Even more vital to helping other citizens recognize that we are part of a self-governing republic, Galarza adds:
"At Trinity Lutheran Church, where I am an active member and the Rev. Samuel Cruz is senior pastor, we strongly believe that monitoring the police contributes to public safety — which is why Trinity's new project, La Casita Comunal de Sunset Park, is working with other groups to provide training to members of its congregation and the community."
This training enables all who enroll to become active supporters of the Bill of Rights' Fourth Amendment:
"We'll be arming members of our congregation with cameras. We urge other congregations and groups to do the same."
Wow! A new American Revolution — in the tradition of Samuel Adams' Committees of Correspondence!
Galarza continues by declaring: "All New Yorkers, regardless of who they are or where they live, should be allowed to walk our streets without fearing the very law enforcement that is supposed to protect us."
This, of course, does not prevent a police officer in any city from stopping and searching a person whom he reasonably believes has committed or is about to commit a crime. But that does not mean an officer can just stop a person who is — or appears to be — black or Latino, period.
As Galarza says — and this applies not only to New York City — "In too many neighborhoods, getting stopped and frisked is a rite of passage."
That's why I often ask: Is this still America?
As I said last week, in view of the ACLU-NJ already providing smartphone apps that let citizens record unconstitutional police stops, the national ACLU should encourage its other affiliates around the country to also put citizens' Fourth Amendment independence into smartphone action.
As Galarza says: "The police work for us — and they should know that we are always watching" — at least on our streets.
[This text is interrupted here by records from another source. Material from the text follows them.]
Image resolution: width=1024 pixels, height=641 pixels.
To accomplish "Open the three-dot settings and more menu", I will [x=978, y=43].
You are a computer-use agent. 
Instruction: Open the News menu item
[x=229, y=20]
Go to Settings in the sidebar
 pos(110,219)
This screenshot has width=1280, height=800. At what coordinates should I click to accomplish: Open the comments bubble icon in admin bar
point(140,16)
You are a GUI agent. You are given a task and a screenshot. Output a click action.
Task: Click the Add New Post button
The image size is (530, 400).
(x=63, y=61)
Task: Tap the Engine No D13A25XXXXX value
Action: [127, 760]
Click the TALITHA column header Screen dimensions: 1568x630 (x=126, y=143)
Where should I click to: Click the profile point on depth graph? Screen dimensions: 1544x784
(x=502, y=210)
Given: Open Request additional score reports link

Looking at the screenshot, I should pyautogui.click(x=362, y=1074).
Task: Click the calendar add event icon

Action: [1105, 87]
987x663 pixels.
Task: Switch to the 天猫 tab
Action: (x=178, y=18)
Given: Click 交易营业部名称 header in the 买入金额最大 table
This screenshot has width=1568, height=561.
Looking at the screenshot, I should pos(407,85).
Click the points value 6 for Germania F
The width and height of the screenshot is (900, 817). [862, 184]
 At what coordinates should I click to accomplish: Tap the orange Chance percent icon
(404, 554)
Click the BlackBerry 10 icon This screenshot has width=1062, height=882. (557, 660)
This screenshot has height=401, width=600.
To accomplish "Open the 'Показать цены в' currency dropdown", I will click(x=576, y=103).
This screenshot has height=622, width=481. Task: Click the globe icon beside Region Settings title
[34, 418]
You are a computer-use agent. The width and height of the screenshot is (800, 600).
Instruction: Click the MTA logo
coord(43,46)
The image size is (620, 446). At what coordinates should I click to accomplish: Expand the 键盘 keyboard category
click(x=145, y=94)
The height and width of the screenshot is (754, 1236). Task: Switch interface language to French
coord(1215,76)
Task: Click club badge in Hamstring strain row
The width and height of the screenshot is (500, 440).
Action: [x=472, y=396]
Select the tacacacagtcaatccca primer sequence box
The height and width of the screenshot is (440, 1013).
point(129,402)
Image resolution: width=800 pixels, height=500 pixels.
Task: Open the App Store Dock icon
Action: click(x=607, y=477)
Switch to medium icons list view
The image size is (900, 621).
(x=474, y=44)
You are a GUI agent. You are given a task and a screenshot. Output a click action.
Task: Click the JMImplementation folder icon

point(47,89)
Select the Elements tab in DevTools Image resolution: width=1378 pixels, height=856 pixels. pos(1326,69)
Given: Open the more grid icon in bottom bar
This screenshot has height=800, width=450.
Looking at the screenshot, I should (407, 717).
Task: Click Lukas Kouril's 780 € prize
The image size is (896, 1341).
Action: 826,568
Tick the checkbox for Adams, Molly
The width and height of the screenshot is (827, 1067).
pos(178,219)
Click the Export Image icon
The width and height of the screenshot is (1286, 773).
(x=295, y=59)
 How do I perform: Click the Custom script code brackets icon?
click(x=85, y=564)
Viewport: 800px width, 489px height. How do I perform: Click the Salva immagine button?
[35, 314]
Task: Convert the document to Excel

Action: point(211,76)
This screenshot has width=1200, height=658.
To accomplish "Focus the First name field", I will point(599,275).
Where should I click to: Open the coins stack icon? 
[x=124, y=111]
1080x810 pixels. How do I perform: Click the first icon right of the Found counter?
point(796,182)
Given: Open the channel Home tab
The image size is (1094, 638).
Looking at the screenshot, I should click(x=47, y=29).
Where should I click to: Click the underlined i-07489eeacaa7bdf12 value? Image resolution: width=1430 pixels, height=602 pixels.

However, in some states, there are laws that create obstacles to our keeping an eye on police, when officers place themselves above the law. Katie Wang, ACLU-NJ's communications director, sent me a press release about these laws:
The popularity of cellphones with video capabilities has raised legal questions about the rights of citizens to record in public. Fortunately, the courts have sided with citizens. In May 2012, a federal appeals court struck down an Illinois law that had made it illegal for citizens to record police officers on-duty.
Also in May 2012, the Civil Rights Division of the Department of Justice released a letter affirming the constitutional rights to record the police in public. These two developments came on the heels of a landmark ruling in August 2011, which recognized the right of citizens to record police officers after a Massachusetts man in Boston Common was wrongfully arrested for filming an interaction with a police officer" ("ACLU-NJ Releases Police Accountability Smartphone App for Summer Beach Season," www.aclu-nj.org, July 3).
The subhead of Glenn Greenwald's previously quoted "Extremism Normalized" column is: "How Americans are efficiently trained to acquiesce to ideas once deemed so radical as to be unthinkable."
Radical ideas such as how police can make blacks and Latinos believe they are continually suspect of disloyalty. More Americans, however — including judges — are rejecting that training. Just as past Americans ultimately rejected the Alien and Sedition Acts of 1798, the "Red Scare" of the 1920s and Sen. Joe McCarthy's passionate pursuit of Un-American Activities.
Regardless of who is president and which party controls Congress in 2013, we the citizens are the only guarantee that such rising patriots as David Galarza will be able to continue to exemplify how James Madison defined Americans: "The censorial power is in the people over the government, and not in the government over the people."